Manchester City’s two-year ban from Champions League football has been overturned on Monday by the Court Of Arbitration (CAS).
City had vowed to contest the ban and fine of €30m given to them in February after the club were told they were in serious breach of financial fair play regulations, with City’s Abu Dhabi owners accused of disguising their own, private investment as sponsorship deals.
They have been found not guilty, but for their inability in assisting the initial financial fair play investigation, for which they have now been fined €10m.
CAS came to the conclusion that “most of the alleged breaches were either not established or time-barred.”.
It is a major victory for Man City in avoiding and as well as the financial implications of not playing in the Champions League being damaging for a club of their size, they will also have averted a potential exodus of key playing staff.

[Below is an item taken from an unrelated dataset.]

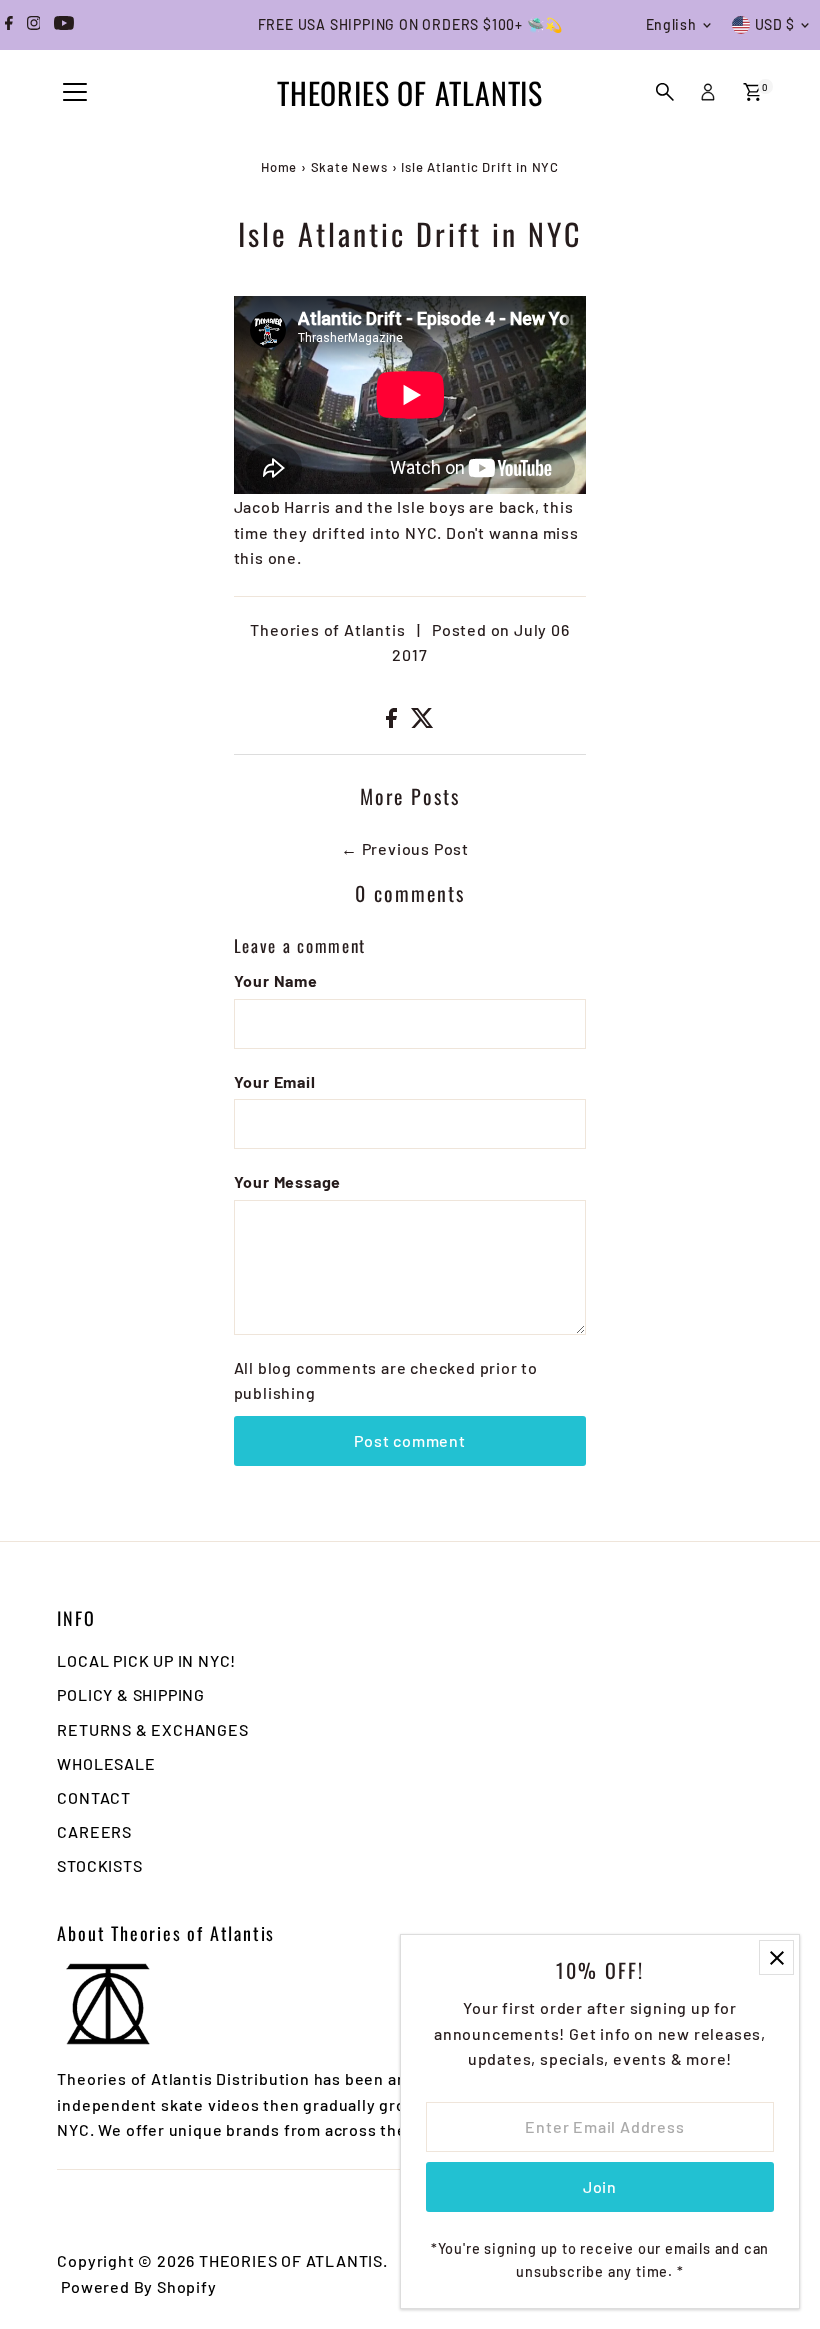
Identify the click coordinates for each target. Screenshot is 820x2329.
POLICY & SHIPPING (131, 1694)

Kevin De Bruyne, in particular, was vocal about his intention to review his future with the club should they be denied access to play in Europe’s elite club competition.
The initial investigation commenced after allegations in several articles by German magazine Der Spiegel, who allegedly gained access to leaked emails from within the club.
Those emails suggested that just £8m of sponsorship came from the club’s major sponsor, Etihad Airlines, out of the £67.5m worth of sponsorship the club received, with the rest coming personally from the Abu Dhabi United Group - owner Sheikh Mansour’s private company.
Financial fair play rules were introduced so that clubs had to spend within their means from money earned, rather than from private investment. The aim was to curb "unfair" spending on exorbitant transfer fees and player wages.
Man City are still involved in this season’s Champions League competition, with a second-leg fixture against Real Madrid on the horizon. Should they defeat Los Blancos, they’ll face the winner of the clash between Juventus and Lyon.